= Alfonso Sánchez Izquierdo =

Alfonso Sánchez Izquierdo (born 1949 in Sidi Ifni) is a Spanish journalist and broadcast executive. In May 2009, he was appointed director general of Compañía de Radio Televisión de Galicia, the public broadcaster for the autonomous community of Galicia, Spain.

He holds a Diploma in Information Sciences at the Escuela de Periodismo de Madrid (Madrid School of Journalism) (1973) and Bachelor of Laws (1978) from Complutense University, as well as a degree in sociology from the Instituto León XIII,

He began his journalism career as a correspondent for EFE in the U.S. In 1973 he joined the newspaper La Región as its editor.

He became editor of the newspaper, to which he remained linked professionally for 35 years. He held other positions within the La Región group, including CEO of the newspaper Diario de Vigo (1987), of the Axencia Galega de Noticias news agency (1990) and president and CEO of Telemiño.

In 2005 he was awarded the Diego Bernal prize, named in memory of another prominent journalist now deceased, by the Asociación de Periodistas de Galicia (Association of Journalists of Galicia).

In July 2008, Sánchez Izquierdo left La Región and was replaced by Xosé Manuel Pastoriza.

From July 2008 until May 2009 he carried out research work and taught as an associate professor at the University of Santiago de Compostela.

Since 2008 he also taught at the University of Vigo and served on the board of directors of Acioavia Wises, S.L.
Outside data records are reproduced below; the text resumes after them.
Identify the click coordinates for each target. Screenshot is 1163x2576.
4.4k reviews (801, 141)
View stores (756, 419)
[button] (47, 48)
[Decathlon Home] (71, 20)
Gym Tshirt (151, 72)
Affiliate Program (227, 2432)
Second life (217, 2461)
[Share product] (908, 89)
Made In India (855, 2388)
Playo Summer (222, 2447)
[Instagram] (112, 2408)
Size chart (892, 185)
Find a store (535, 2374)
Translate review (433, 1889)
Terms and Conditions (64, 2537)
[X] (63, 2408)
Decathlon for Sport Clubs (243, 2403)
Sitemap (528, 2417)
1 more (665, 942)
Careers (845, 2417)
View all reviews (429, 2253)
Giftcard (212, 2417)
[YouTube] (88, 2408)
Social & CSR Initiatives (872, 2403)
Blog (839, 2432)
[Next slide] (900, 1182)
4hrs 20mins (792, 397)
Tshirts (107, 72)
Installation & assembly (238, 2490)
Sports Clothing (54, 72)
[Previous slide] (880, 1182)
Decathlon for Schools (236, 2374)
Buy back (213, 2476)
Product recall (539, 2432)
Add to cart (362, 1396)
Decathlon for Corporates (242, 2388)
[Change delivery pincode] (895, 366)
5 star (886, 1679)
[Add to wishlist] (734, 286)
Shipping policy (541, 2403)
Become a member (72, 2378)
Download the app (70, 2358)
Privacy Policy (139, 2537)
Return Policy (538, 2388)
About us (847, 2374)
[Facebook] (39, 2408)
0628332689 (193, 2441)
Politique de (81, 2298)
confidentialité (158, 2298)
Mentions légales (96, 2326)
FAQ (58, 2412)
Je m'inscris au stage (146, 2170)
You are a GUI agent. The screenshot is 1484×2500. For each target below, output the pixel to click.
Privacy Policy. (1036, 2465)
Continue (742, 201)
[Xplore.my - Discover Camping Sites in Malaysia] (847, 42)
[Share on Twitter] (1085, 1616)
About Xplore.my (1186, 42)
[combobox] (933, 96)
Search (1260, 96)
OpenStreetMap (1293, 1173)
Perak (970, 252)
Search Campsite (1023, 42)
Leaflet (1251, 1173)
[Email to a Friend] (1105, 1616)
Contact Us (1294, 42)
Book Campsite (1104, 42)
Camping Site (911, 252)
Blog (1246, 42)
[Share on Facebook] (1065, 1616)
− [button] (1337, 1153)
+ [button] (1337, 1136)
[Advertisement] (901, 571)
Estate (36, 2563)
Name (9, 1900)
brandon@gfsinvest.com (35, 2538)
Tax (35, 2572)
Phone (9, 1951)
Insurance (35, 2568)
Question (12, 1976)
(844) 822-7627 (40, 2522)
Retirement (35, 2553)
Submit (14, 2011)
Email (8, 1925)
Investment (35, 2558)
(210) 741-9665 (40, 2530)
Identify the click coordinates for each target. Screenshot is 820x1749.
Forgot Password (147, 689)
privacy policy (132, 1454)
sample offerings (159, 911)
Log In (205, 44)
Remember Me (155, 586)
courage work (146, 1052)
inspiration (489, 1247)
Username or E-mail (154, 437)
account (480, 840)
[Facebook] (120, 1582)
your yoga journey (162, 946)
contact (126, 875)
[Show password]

Alfonso Sánchez Izquierdo is the co-author of the books Diálogo Social en Galicia (Social Dialogue in Galicia) (2008) and Veinticinco años de autonomía de Galicia (Twenty-five years of autonomy of Galicia) (2005). He also chaired the committee for the media language standardization plan of Galicia.

In 2008 he was named president of the Asociación Galega de Xestión da Comunicación. In November 2009 he was named chairperson of FORTA, the Federation of Regional Organizations of Radio and Television (Spanish: Federación de Organismos de Radio y Televisión Autonómicos).